Foram três, os remates aos ferros e uma bomba que estoirou nas mãos de Rybka. O FC Porto iniciou a Liga dos Campeões com uma boa exibição e uma merecida vitória sobre o Shakhtar. O resultado tangencial não condiz com o domínio avassalador dos campeões nacionais sobre os ucranianos.

Mas o jogo inicialmente não correu bem aos azuis e brancos. E se já não bastava a grande penalidade falhada por Hulk, ao endossar a bola ao poste, a situação ainda mais se agravou, quando, dois minutos depois, Willian disparou um remate que parecia inofensivo, mas entretanto aconteceu o inesperado, quando Helton deixou que a bola lhe batesse no peito, e ressaltasse para a frente, onde surgiu Luís Adriano a marcar.

O jogo estava complicado para o FC Porto, mas a equipa não se enervou, continuou a dominar os ucranianos, manteve uma boa dinâmica ofensiva. Com o trio: João Moutinho, James e Hulk em grande plano. Os dois primeiros como organizadores. E Hulk como rematador de serviço, que ao quarto remate disparou uma bazuca incendiária que iluminou todo o estádio do Dragão. 

A expulsão de Rakitskyi, beneficiou o FC Porto. O Shakhtar na tentativa de dificultar a penetração dos donos da casa, recuou ainda mais os setores, colocando duas linhas horizontais defensivas, formadas por quatro jogadores, e só com Luís Adriano na frente.

Contudo os pupilos de Vítor Pereira aplicaram o antídoto com uma eficaz circulação de bola, a qual rolava em constantes mudanças de flanco, para dar maior amplitude ao jogo. E foi numa jogada brilhante pela ala esquerda, elaborada com um drible, uma simulação e o passe para golo de James para Kleber.

O FC Porto já era a equipa apontada como favorita para vencer o grupo G. Depois da inesperada derrota do Zenit perante o Apoel, os dragões reforçam ainda mais a candidatura ao primeiro lugar no grupo. 

Curiosas foram as afirmações que Vítor Pereira pronunciou depois do jogo. «O meu papel é não estragar o talento que tenho em mãos e deixá-los desfrutar do jogo e crescer como equipa, sem muitas amarras táticas». 

«Não me iludo com o tático, julgo que treinar é conduzir jogadores. Quem vai dar a dinâmica são os jogadores, são eles que promovem o modelo do jogo. Eu não acredito em «futebóis» em que o treinador assume o papel fundamental»

Em parte tem razão. Os jogadores não podem nem devem ser autómatos. O treinador tal como o jogador, é parte (liderante e pedagógica), integrante, responsável, e concretizadora de planos trabalhados no treino. 

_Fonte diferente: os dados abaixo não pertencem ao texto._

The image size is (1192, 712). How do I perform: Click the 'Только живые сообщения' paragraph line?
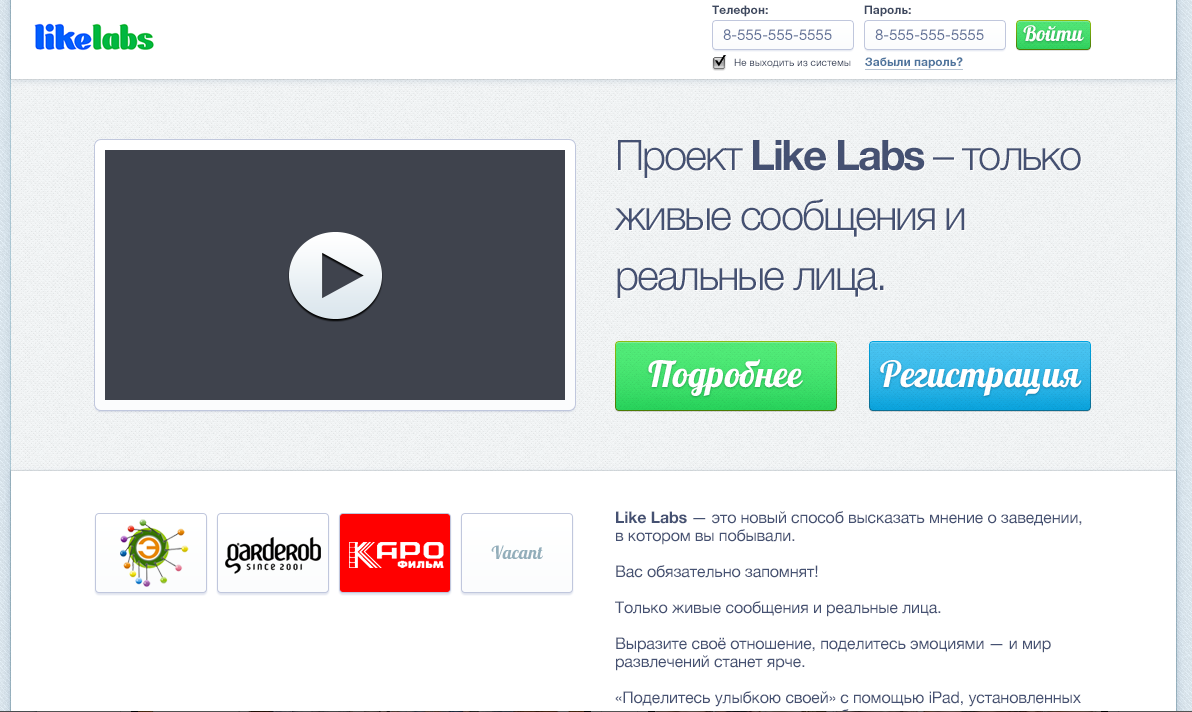tap(778, 608)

O jogador deseja interiorizar, compreender, discernir, e interpretar a sua missão. Tendo toda a liberdade para tomar decisões conscientes e acertadas acerca do seu envolvimento como elemento preponderante na estratégia da equipa. 

Mas o planeamento tático do treinador é importante. Nesta interacção os jogadores interpretam o seu papel, têm um guião, uma pauta, e finalmente sabem o que fazer em campo.